Step 10 — Snapshot: non-destructive read
Flush is destructive — it drains the cache, resets all state, and returns the bytes. Sometimes you need the current bytes without resetting the writer (for example, to take a live snapshot of an in-progress encoding). That is what Snapshot is for.
The implementation clones the writer and calls Flush on the clone:
func TestSnapshot(t *testing.T) {
var w Writer
w.WriteBits(0xde, 8)
w.WriteBits(0xad, 8)
snap1 := w.Snapshot() // 0xde 0xad
w.WriteBits(0xbe, 8)
snap2 := w.Snapshot() // 0xde 0xad 0xbe
// Original writer is unaffected — can keep writing.
w.WriteBits(0xef, 8)
final := w.Flush() // 0xde 0xad 0xbe 0xef
if len(snap1) != 2 || snap1[0] != 0xde || snap1[1] != 0xad {
t.Fatalf("snap1 wrong: % x", snap1)
}
if len(snap2) != 3 || snap2[2] != 0xbe {
t.Fatalf("snap2 wrong: % x", snap2)
}
if len(final) != 4 || final[3] != 0xef {
t.Fatalf("final wrong: % x", final)
}
}
$ go test
./bitpack_test.go: undefined: w.Snapshot
// Snapshot returns the current accumulated bytes without resetting the Writer.

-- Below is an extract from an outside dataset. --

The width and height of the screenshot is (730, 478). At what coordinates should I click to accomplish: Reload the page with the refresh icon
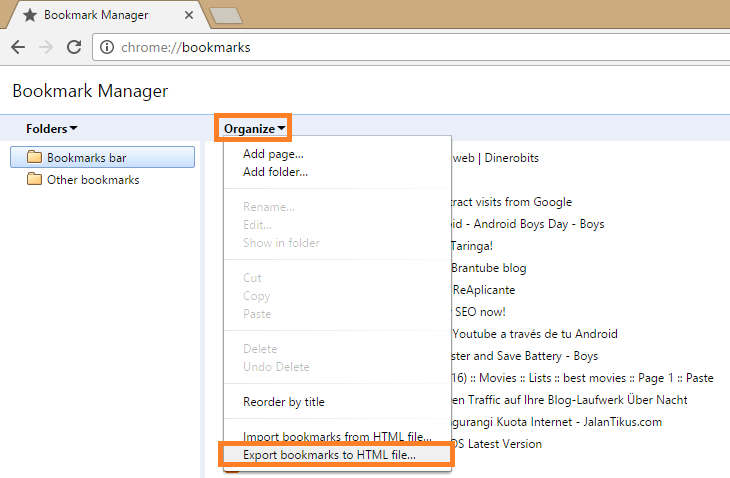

// Any partial byte is zero-padded to a boundary. The Writer remains valid for
// further WriteBit/WriteBits calls after Snapshot returns.
func (w *Writer) Snapshot() []byte {
clone := Writer{cache: w.cache, valid: w.valid}
clone.buf = make([]byte, len(w.buf))
copy(clone.buf, w.buf)
return clone.Flush()
}
$ go test
PASS
Complete file listing
bitpack.go
package bitpack
import "io"
// Writer packs bits into a uint64 cache and emits whole bytes MSB-first.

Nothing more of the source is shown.